[Collected data]
*** Block opens ***

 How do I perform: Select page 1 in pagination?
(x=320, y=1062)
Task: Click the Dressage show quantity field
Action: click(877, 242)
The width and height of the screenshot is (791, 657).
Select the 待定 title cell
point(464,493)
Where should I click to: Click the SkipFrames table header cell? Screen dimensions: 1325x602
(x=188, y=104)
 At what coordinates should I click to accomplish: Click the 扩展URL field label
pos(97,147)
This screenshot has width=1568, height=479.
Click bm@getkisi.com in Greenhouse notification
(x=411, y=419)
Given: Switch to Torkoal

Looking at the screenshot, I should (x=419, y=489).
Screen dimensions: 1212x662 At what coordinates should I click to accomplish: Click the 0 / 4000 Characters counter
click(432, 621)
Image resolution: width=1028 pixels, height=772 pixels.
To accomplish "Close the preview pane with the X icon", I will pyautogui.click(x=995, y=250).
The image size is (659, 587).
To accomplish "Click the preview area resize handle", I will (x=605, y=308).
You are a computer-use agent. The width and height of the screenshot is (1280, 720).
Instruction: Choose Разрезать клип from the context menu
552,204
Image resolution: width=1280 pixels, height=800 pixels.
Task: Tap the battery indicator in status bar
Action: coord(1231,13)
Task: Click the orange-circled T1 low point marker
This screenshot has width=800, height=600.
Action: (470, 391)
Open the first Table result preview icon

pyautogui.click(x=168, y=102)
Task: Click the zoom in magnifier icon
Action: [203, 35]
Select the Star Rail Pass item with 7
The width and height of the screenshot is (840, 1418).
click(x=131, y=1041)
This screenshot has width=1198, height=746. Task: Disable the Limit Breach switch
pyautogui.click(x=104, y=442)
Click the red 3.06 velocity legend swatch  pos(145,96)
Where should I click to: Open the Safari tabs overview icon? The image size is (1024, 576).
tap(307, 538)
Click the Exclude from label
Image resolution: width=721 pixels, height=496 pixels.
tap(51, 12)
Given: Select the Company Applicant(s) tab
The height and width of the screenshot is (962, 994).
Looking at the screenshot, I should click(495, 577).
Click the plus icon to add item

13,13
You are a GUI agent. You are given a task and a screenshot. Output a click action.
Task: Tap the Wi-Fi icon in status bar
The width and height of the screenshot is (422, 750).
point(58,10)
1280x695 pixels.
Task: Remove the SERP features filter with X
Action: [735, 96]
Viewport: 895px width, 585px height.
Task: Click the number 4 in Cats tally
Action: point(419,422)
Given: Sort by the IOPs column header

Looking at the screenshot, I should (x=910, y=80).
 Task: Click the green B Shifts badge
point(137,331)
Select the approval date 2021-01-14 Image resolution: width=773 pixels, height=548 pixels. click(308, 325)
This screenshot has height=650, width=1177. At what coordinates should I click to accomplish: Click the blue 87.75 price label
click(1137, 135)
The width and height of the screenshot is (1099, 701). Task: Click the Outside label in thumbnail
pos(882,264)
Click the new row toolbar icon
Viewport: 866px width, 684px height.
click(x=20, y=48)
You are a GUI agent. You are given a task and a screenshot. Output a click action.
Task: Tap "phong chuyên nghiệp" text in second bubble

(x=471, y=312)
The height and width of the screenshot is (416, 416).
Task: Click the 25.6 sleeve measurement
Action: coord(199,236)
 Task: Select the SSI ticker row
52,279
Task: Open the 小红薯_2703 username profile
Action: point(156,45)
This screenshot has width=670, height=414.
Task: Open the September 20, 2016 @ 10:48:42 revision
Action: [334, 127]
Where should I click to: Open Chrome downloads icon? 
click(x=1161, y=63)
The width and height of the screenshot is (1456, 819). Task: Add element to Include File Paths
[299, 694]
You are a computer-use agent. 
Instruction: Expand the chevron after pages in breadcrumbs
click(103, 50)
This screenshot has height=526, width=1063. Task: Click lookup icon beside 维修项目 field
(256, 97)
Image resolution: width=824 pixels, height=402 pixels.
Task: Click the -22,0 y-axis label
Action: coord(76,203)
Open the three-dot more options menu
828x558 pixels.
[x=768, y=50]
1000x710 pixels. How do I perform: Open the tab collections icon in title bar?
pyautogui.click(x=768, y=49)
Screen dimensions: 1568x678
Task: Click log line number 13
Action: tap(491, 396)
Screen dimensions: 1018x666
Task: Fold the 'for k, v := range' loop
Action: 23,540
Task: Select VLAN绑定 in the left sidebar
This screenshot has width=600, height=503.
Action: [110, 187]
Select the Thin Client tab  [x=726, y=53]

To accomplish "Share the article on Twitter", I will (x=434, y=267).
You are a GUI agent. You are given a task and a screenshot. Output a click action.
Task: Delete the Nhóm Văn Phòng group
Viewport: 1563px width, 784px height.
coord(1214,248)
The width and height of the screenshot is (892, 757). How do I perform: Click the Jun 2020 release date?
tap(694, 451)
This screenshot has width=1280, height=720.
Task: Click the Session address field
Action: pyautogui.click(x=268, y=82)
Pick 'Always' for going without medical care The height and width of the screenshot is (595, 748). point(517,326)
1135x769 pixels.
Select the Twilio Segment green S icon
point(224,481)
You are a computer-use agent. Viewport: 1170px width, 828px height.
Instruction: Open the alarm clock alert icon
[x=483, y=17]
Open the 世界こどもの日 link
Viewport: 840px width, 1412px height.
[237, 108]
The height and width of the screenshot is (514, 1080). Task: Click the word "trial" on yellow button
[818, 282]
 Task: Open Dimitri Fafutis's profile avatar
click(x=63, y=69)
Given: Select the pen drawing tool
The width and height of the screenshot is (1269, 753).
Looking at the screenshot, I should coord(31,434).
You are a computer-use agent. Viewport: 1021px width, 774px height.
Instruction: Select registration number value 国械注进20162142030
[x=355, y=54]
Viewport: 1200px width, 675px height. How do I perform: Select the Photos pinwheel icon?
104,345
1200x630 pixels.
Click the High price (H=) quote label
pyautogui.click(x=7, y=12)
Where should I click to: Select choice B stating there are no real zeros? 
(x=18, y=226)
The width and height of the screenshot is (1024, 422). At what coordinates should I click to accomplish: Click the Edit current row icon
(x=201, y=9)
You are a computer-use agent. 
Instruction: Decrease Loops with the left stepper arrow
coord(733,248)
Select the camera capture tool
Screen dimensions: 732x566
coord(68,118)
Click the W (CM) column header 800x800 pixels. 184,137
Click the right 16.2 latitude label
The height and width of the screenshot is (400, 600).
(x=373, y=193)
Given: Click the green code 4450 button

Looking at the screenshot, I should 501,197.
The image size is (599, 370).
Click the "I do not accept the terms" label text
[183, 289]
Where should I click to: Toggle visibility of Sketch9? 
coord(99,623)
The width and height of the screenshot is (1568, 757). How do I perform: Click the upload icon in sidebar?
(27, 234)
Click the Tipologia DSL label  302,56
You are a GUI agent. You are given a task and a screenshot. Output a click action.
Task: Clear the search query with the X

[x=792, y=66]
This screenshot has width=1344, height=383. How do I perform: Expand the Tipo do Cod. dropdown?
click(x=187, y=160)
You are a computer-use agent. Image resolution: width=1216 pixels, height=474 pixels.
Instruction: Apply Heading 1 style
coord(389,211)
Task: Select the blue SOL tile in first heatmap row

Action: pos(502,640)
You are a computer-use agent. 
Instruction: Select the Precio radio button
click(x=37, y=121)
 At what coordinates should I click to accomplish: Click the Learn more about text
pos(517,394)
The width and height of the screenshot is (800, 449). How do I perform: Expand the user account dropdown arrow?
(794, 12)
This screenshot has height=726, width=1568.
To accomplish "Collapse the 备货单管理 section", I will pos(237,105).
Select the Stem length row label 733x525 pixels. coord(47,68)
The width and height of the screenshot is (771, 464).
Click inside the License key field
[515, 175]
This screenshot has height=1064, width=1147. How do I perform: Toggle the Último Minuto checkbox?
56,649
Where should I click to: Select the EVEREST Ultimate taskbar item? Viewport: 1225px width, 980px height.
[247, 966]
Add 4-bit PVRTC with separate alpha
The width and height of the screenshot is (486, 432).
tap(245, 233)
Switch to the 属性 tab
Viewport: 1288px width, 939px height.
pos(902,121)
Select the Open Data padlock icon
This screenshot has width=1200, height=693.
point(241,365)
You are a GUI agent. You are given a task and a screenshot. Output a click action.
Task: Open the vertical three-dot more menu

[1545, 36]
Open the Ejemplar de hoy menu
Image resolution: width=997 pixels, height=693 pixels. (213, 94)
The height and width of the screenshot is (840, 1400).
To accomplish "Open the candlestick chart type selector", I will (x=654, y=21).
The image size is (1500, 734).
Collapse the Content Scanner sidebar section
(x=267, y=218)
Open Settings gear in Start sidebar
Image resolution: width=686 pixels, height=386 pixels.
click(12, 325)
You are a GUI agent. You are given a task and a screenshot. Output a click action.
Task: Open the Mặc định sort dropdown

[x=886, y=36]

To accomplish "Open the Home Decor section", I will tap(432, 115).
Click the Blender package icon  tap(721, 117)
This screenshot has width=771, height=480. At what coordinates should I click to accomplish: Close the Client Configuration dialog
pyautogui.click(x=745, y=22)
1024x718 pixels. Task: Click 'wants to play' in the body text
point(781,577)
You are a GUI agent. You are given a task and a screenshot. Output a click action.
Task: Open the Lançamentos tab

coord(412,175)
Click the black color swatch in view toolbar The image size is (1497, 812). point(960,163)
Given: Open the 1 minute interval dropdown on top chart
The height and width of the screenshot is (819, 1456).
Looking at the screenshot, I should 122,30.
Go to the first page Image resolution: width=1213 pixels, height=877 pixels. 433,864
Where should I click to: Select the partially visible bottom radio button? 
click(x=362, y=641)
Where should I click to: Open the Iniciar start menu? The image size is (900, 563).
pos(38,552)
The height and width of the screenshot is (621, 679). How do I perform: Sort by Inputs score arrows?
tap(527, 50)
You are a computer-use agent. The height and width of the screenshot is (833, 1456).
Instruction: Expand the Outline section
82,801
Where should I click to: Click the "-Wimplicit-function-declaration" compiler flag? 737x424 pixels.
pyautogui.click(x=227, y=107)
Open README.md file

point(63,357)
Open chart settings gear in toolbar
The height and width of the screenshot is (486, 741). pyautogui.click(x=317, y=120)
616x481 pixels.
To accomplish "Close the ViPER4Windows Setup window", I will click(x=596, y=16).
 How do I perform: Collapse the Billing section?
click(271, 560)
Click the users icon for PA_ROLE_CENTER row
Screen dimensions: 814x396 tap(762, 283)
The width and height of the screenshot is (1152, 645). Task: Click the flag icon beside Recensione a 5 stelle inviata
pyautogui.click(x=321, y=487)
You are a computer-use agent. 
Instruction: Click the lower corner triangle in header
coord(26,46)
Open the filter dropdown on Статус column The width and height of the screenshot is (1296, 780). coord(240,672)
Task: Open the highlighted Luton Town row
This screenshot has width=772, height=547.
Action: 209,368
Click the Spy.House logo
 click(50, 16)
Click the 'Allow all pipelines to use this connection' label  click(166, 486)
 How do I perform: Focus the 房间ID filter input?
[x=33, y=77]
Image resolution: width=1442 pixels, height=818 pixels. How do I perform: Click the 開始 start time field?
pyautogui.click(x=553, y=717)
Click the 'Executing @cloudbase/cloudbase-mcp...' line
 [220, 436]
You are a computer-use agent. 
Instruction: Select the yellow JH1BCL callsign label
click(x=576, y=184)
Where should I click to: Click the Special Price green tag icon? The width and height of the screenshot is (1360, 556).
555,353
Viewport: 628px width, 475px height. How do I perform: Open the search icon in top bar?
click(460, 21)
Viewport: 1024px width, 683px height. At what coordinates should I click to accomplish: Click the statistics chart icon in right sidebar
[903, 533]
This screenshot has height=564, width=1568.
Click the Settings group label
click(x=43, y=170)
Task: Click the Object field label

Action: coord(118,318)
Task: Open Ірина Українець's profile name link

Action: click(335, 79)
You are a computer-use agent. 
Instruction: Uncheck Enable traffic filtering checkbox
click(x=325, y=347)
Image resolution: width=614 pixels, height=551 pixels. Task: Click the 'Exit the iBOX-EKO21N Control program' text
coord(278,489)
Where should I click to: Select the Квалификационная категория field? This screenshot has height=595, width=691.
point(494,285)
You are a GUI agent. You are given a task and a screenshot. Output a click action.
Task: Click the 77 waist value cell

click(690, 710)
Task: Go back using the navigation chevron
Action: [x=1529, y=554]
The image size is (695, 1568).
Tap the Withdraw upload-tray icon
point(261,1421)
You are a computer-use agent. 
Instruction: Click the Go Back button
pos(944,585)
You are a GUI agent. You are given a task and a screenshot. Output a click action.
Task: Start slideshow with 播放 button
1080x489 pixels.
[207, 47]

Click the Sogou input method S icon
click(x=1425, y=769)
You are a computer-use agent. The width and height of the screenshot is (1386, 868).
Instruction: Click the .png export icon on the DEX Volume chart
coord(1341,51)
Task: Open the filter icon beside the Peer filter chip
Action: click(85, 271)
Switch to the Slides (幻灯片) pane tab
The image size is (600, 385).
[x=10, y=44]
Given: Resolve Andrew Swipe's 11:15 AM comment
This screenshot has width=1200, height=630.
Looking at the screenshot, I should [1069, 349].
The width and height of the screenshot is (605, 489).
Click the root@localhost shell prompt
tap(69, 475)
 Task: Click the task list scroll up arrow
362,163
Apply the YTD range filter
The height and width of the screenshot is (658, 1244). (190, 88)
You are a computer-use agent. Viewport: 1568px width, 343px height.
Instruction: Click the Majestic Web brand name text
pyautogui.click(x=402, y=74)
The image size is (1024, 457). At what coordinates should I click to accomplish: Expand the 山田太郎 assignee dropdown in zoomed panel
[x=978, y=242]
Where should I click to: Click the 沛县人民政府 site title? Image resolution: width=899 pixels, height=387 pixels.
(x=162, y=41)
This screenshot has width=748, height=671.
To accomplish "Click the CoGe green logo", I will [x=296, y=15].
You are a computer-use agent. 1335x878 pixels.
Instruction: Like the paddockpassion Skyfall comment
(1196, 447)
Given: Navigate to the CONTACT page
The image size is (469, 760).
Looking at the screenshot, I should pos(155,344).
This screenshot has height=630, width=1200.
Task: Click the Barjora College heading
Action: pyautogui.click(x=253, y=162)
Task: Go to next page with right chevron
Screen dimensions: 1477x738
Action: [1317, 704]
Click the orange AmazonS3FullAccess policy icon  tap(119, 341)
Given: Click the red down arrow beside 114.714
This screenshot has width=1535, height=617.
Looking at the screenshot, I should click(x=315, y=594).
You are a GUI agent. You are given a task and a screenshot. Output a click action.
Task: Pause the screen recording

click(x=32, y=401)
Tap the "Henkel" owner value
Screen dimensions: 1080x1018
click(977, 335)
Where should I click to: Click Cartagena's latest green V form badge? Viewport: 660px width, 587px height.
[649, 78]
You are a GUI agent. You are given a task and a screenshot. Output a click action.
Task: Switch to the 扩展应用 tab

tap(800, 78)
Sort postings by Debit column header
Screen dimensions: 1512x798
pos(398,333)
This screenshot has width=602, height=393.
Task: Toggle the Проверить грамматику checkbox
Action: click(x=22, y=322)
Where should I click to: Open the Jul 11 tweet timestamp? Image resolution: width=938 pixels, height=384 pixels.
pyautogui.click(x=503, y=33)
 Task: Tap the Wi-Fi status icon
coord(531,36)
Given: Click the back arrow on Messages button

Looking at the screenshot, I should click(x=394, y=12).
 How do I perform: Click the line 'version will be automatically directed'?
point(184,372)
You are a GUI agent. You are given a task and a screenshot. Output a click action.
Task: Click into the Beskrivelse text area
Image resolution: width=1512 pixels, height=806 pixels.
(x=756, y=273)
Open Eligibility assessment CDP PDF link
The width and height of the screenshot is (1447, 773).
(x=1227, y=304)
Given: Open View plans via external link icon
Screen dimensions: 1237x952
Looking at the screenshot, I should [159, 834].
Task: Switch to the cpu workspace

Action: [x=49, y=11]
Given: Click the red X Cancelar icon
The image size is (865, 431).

*** Block closes ***

# WHAT THE TASK REQUIRES
Above are the entries; copy out every line among them that contains the word "orange".

# SOLUTION
Task: Click the orange-circled T1 low point marker
Click the orange AmazonS3FullAccess policy icon  tap(119, 341)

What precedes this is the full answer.